Downstream purification process
Extraction of the enzyme from biomass
The enzyme was extracted from the shake flask final biomasses or from the different time point pellets of the fermentation experiments by sonication (Sonicator 3000, Misomix, USA) for 10 min (30 s on and 30 s off; power level of 3.5) and re-suspending the cells in an extraction buffer (20 mM hepes, 0.2 mM CoCl2, 0.1% (w/v) Triton X at pH 8.5) in a ratio of 1–3 (w/v). A high pressure cell homogenizer (Emulsiflex C3, Avestin, Germany) was used to break the final fermentation biomass (200 gcww) by applying a pressure of 15.000–20.000 psi (100.000–150.000 kPa). After biomass disruption, cell debris were removed by centrifugation at 6500 rpm and at 4 °C for 50 min (Avanti J-20XP, Beckman Coulter, USA). The crude extract was recovered and a protease inhibitor solution was added to it (100 µl L−1) (Complete Mini -EDTA free, Roche Diagnostic, USA). Thermo-precipitation of the crude extracts of shake flask and fermentation time point samples was performed at 70 °C and at 1200 rpm for 25 min by using a thermomixer (Eppendorf, Germany), after having diluted the samples with the buffer solution to have a total protein concentration of 4 g L−1. In the case of large-scale purification, the thermo-precipitation was performed in a 5-L glass jacked bio-reactor (Steroglass, Italy), equipped with a Rushton pale stirring system, always at 70 °C for 25 min. In all cases, the precipitated proteins were separated from the solution by centrifugation at 6500 rpm and 4 °C, for 50 min (Avanti J-20XP, Beckman Coulter, USA). In case of large-scale purification, the collected supernatants were then further purified by ultrafiltration/diafiltration on membranes. The crude extract samples and the thermo-precipitated ones were assayed to determine the total protein content and the enzyme activity.

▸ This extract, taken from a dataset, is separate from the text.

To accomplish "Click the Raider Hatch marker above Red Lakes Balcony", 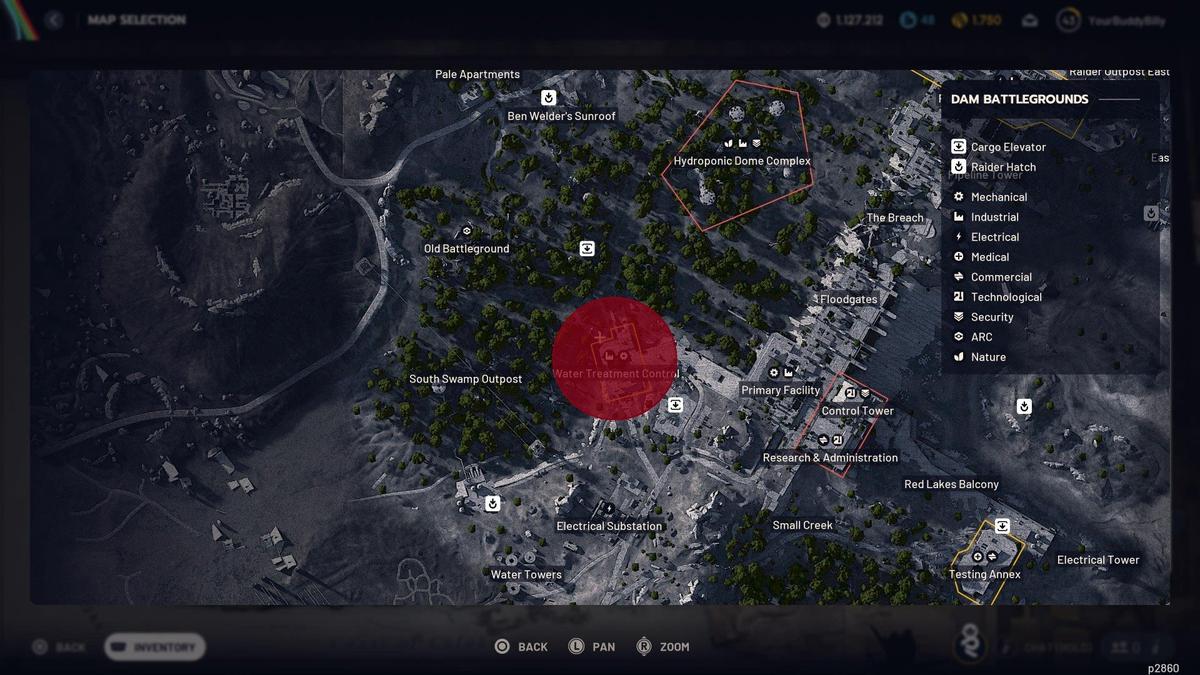I will tap(1024, 406).
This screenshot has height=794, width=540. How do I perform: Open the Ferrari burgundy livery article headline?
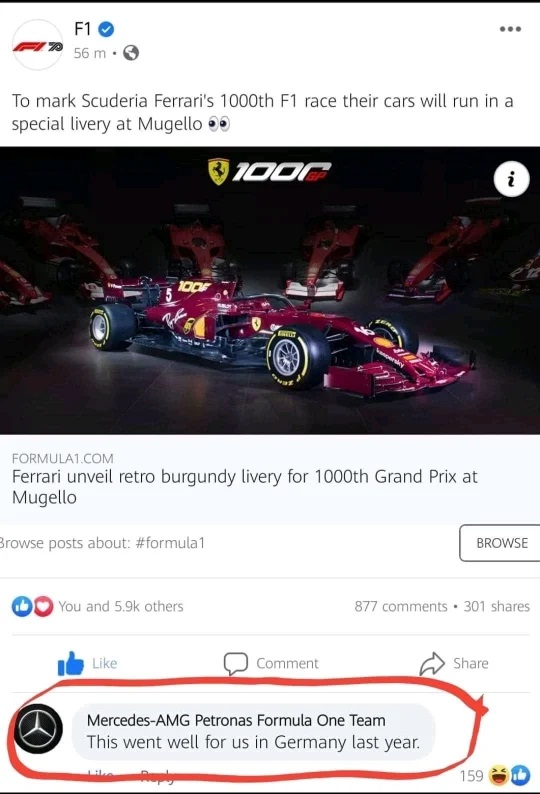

Ultrafiltration/diafiltration membrane-based purification
The supernatants obtained by thermo-precipitation of the crude extracts of the final fermentation biomasses were ultrafiltered using an automatic tangential flow filtration system (TFF Uniflux 10 system, GE Healthcare, USA), equipped with level and pressure sensors, temperature and pH probes, a UV detector, an inlet transfer pump and a feeding and a permeate pump able to generate a back pressure for fine transmembrane pressure (TMP) regulation. This system was connected to a software (UNICORN, GE Healthcare, USA) to monitor and control the process parameters. The samples were first ultrafiltered on 100 kDa cutoff membranes, having a total filtering area of 0.1 m2, (Sartorius Group, Germany), by applying a feed flow of 1.2 L min−1 to obtain an outlet flow of 36 L m−1 h−1 with an initial inlet pressure of 0.6 bar. After permeating 95% of the sample, a diafiltration was performed with 3 or 5 volumes of a 20.0 mM hepes and 0.2 mM CoCl2 solution. The permeated and the diafiltered solution that contained the enzyme was concentrated on 5 kDa membranes and then diafiltered with 2 volumes of the buffer. The concentrated solution was then freeze-dried (Epsilon 2–6 D, Christ, Germany). During the process, samples were withdrawn at each step to perform analyses of the total protein content and the enzyme activity.
Analytical methods
Assays
The total protein concentration of the crude extracts and of the samples obtained at the different steps of the purification process was determined by the spectroscopic assay [2] using bovine serum albumin (BSA) as standard (Biorad, USA). The SsoPox W263F enzyme is able to hydrolyze the paraoxon, converting it into p-nitro-phenol that absorbs at 405 nm. Thus, the phosphotriesterase activity and the enzyme units in each sample were determined at 70 °C by adding 20 µg of enzyme in a mixture of 20.0 mM hepes at pH 8.5, containing 1.0 mM paraoxon as substrate. The kinetic of the hydrolysis reaction was followed by recoding the absorbance increase at 405 nm in a 2 min run as previously reported [28]. One enzyme unit was defined as the quantity of enzyme necessary to transform 1 µmol of paraoxon into p-nitro-phenol in 1 min (ε = 21 m Abs−1). Thus, the concentration of the enzyme in terms of U L−1 was calculated from the absorbance determined by the assay. Dividing this concentration value (U L−1) by the concentration of the biomass (gcww L−1), the enzyme yield was calculated as U g −1cww , while dividing it by the hours of run the productivity in terms of U L−1 h−1 was calculated. The enzyme concentration in terms of mg L−1 was determined by dividing the value of U L−1 for the specific activity of the pure enzyme (U mg−1) previously determined [28].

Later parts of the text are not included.